■ DATA RECORDS:
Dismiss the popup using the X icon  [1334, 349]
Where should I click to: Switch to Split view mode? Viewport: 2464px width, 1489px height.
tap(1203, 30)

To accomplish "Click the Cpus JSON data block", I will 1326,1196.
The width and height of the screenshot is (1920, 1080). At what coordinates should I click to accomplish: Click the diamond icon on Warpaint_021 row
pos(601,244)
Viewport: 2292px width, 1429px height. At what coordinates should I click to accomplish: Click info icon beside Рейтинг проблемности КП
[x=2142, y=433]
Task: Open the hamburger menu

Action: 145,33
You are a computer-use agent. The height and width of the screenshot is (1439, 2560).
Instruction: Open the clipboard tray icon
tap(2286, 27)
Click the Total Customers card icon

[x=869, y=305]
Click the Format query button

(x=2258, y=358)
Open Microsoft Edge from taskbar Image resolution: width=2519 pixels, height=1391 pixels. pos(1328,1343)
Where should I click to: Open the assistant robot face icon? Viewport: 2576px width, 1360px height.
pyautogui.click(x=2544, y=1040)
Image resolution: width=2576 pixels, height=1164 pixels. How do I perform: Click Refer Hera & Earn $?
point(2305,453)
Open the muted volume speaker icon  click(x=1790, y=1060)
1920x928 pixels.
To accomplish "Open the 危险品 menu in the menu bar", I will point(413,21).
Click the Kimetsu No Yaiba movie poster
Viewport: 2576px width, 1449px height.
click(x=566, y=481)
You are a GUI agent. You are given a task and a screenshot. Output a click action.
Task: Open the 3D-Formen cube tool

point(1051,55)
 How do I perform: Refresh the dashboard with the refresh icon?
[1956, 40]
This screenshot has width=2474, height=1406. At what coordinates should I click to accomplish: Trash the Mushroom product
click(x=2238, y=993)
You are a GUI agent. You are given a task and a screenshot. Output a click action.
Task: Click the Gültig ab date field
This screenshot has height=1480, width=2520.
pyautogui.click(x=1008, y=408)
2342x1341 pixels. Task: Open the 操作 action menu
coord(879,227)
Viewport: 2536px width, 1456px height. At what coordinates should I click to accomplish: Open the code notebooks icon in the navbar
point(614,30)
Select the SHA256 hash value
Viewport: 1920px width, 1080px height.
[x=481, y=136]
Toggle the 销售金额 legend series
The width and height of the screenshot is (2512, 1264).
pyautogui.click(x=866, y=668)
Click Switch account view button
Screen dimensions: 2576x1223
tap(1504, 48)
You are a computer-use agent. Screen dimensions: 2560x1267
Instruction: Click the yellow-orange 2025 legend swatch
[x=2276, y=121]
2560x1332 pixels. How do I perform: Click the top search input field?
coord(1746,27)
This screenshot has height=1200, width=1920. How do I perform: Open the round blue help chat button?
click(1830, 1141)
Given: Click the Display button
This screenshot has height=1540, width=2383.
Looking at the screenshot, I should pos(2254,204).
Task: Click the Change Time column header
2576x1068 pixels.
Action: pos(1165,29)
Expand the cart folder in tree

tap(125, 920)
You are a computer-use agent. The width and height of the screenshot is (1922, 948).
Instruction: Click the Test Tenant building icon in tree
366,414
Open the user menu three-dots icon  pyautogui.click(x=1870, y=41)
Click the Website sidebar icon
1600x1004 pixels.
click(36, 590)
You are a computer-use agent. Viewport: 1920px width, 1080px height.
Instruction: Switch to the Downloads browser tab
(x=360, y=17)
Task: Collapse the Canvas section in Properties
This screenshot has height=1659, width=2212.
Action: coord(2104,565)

■ INSTRUCTIONS FOR THE TASK:
Each entry is to be given again, exactly as it stands.

■ SOLUTION TO THIS PROBLEM:
Dismiss the popup using the X icon  [1334, 349]
Where should I click to: Switch to Split view mode? Viewport: 2464px width, 1489px height.
tap(1203, 30)

To accomplish "Click the Cpus JSON data block", I will 1326,1196.
The width and height of the screenshot is (1920, 1080). At what coordinates should I click to accomplish: Click the diamond icon on Warpaint_021 row
pos(601,244)
Viewport: 2292px width, 1429px height. At what coordinates should I click to accomplish: Click info icon beside Рейтинг проблемности КП
[x=2142, y=433]
Task: Open the hamburger menu

Action: 145,33
You are a computer-use agent. The height and width of the screenshot is (1439, 2560).
Instruction: Open the clipboard tray icon
tap(2286, 27)
Click the Total Customers card icon

[x=869, y=305]
Click the Format query button

(x=2258, y=358)
Open Microsoft Edge from taskbar Image resolution: width=2519 pixels, height=1391 pixels. pos(1328,1343)
Where should I click to: Open the assistant robot face icon? Viewport: 2576px width, 1360px height.
pyautogui.click(x=2544, y=1040)
Image resolution: width=2576 pixels, height=1164 pixels. How do I perform: Click Refer Hera & Earn $?
point(2305,453)
Open the muted volume speaker icon  click(x=1790, y=1060)
1920x928 pixels.
To accomplish "Open the 危险品 menu in the menu bar", I will point(413,21).
Click the Kimetsu No Yaiba movie poster
Viewport: 2576px width, 1449px height.
click(x=566, y=481)
You are a GUI agent. You are given a task and a screenshot. Output a click action.
Task: Open the 3D-Formen cube tool

point(1051,55)
 How do I perform: Refresh the dashboard with the refresh icon?
[1956, 40]
This screenshot has width=2474, height=1406. At what coordinates should I click to accomplish: Trash the Mushroom product
click(x=2238, y=993)
You are a GUI agent. You are given a task and a screenshot. Output a click action.
Task: Click the Gültig ab date field
This screenshot has height=1480, width=2520.
pyautogui.click(x=1008, y=408)
2342x1341 pixels. Task: Open the 操作 action menu
coord(879,227)
Viewport: 2536px width, 1456px height. At what coordinates should I click to accomplish: Open the code notebooks icon in the navbar
point(614,30)
Select the SHA256 hash value
Viewport: 1920px width, 1080px height.
[x=481, y=136]
Toggle the 销售金额 legend series
The width and height of the screenshot is (2512, 1264).
pyautogui.click(x=866, y=668)
Click Switch account view button
Screen dimensions: 2576x1223
tap(1504, 48)
You are a computer-use agent. Screen dimensions: 2560x1267
Instruction: Click the yellow-orange 2025 legend swatch
[x=2276, y=121]
2560x1332 pixels. How do I perform: Click the top search input field?
coord(1746,27)
This screenshot has height=1200, width=1920. How do I perform: Open the round blue help chat button?
click(1830, 1141)
Given: Click the Display button
This screenshot has height=1540, width=2383.
Looking at the screenshot, I should pos(2254,204).
Task: Click the Change Time column header
2576x1068 pixels.
Action: pos(1165,29)
Expand the cart folder in tree

tap(125, 920)
You are a computer-use agent. The width and height of the screenshot is (1922, 948).
Instruction: Click the Test Tenant building icon in tree
366,414
Open the user menu three-dots icon  pyautogui.click(x=1870, y=41)
Click the Website sidebar icon
1600x1004 pixels.
click(36, 590)
You are a computer-use agent. Viewport: 1920px width, 1080px height.
Instruction: Switch to the Downloads browser tab
(x=360, y=17)
Task: Collapse the Canvas section in Properties
This screenshot has height=1659, width=2212.
Action: coord(2104,565)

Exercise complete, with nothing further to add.